[[ The data, beginning ]]
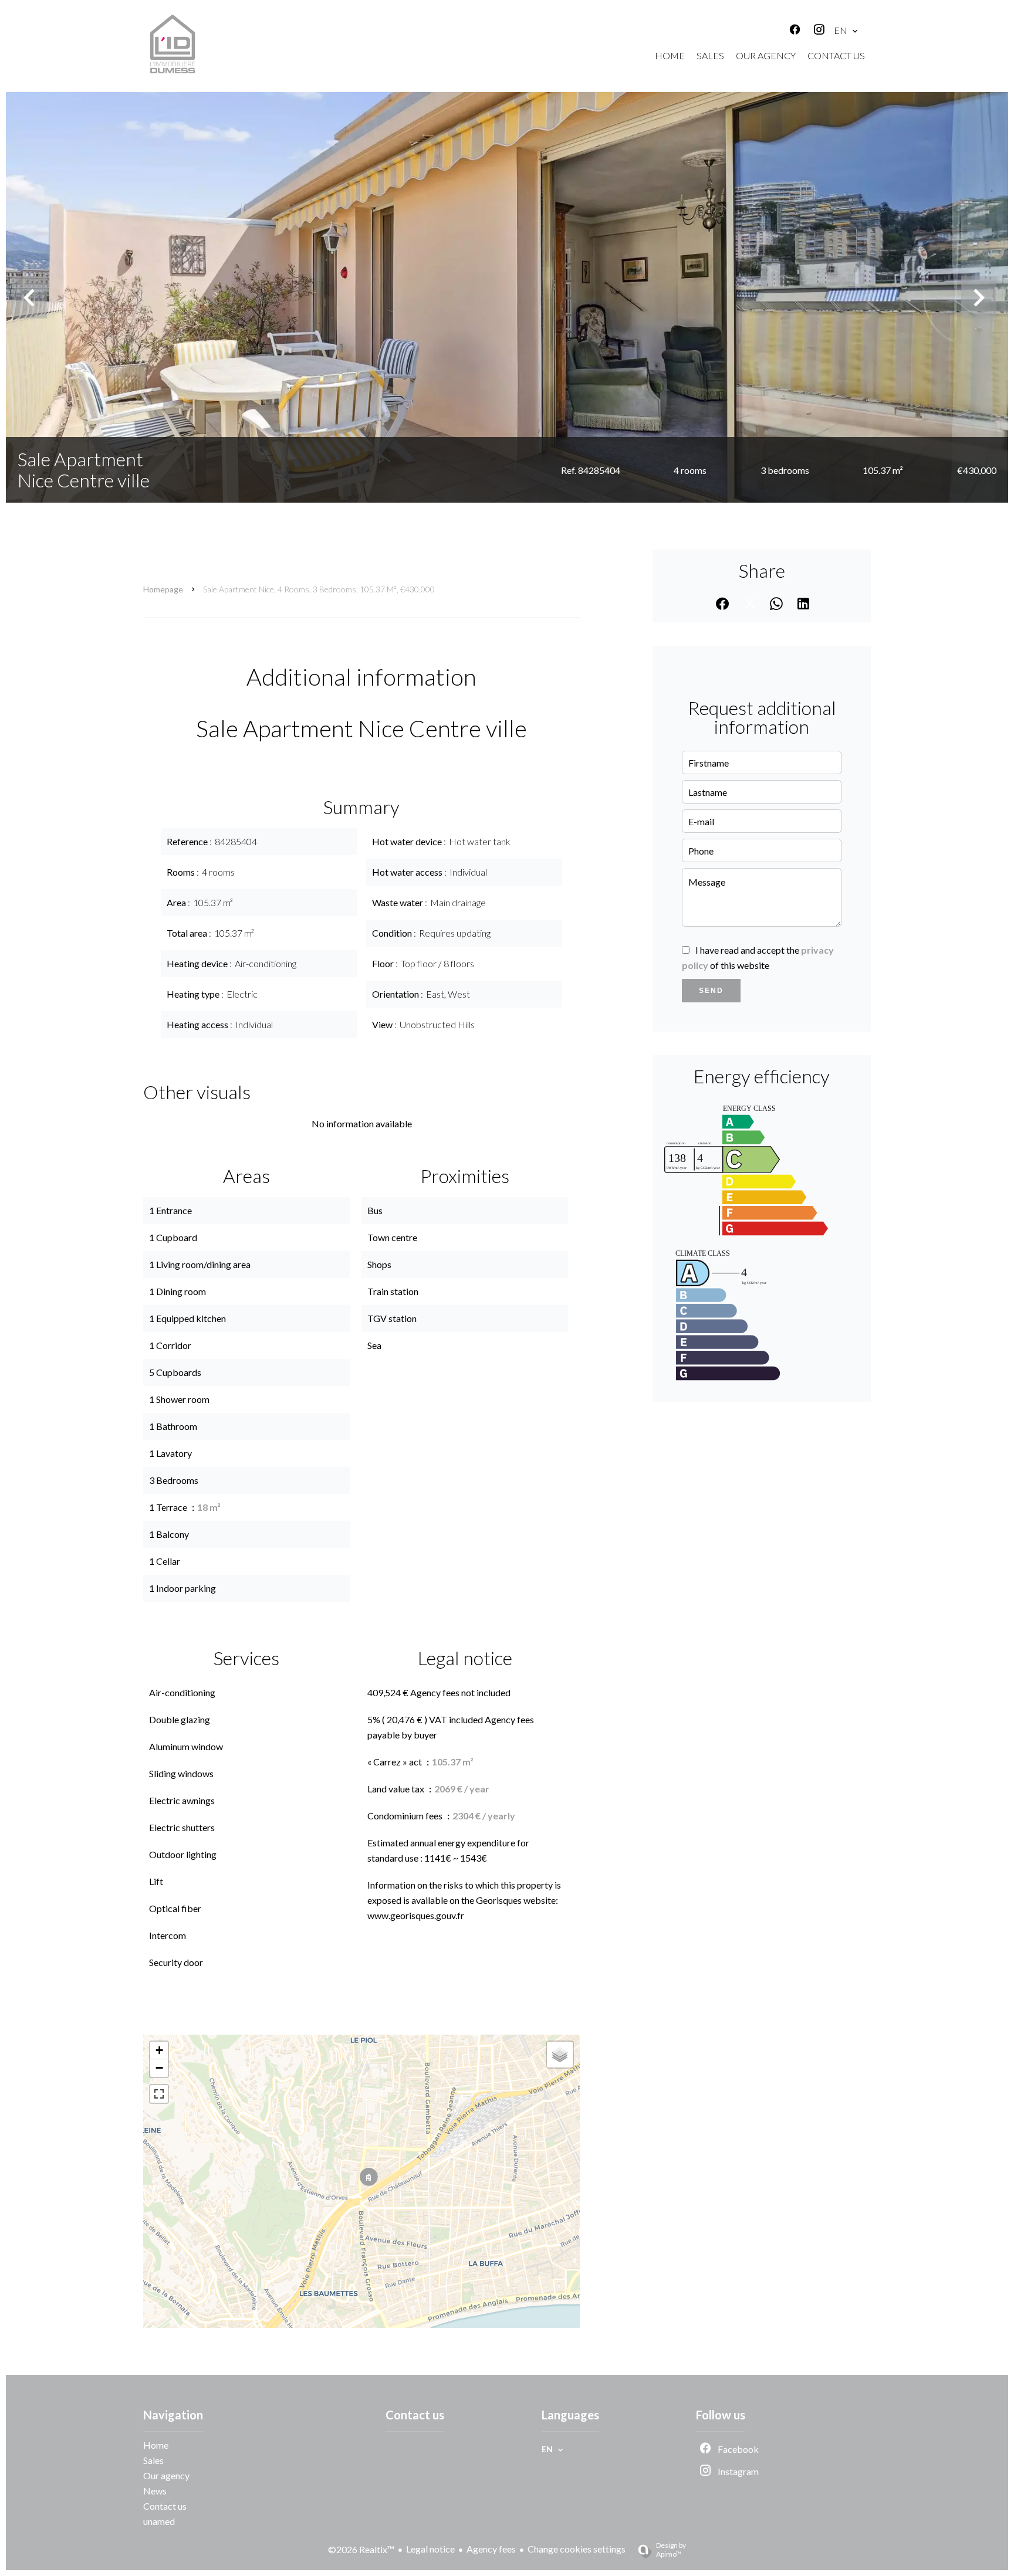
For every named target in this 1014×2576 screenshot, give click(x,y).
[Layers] (560, 2054)
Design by (671, 2549)
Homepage (163, 589)
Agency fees (491, 2548)
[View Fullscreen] (159, 2094)
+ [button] (159, 2050)
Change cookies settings (577, 2548)
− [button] (159, 2067)
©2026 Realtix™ (361, 2549)
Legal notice (430, 2548)
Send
[[ The data, end ]]
Copy the listing above in full and exactly, but omit each picture that it holds.

▶ **Reply**:
For every named target in this 1014×2576 screenshot, give click(x,y).
[Layers] (560, 2054)
Design by (671, 2549)
Homepage (163, 589)
Agency fees (491, 2548)
[View Fullscreen] (159, 2094)
+ [button] (159, 2050)
Change cookies settings (577, 2548)
− [button] (159, 2067)
©2026 Realtix™ (361, 2549)
Legal notice (430, 2548)
Send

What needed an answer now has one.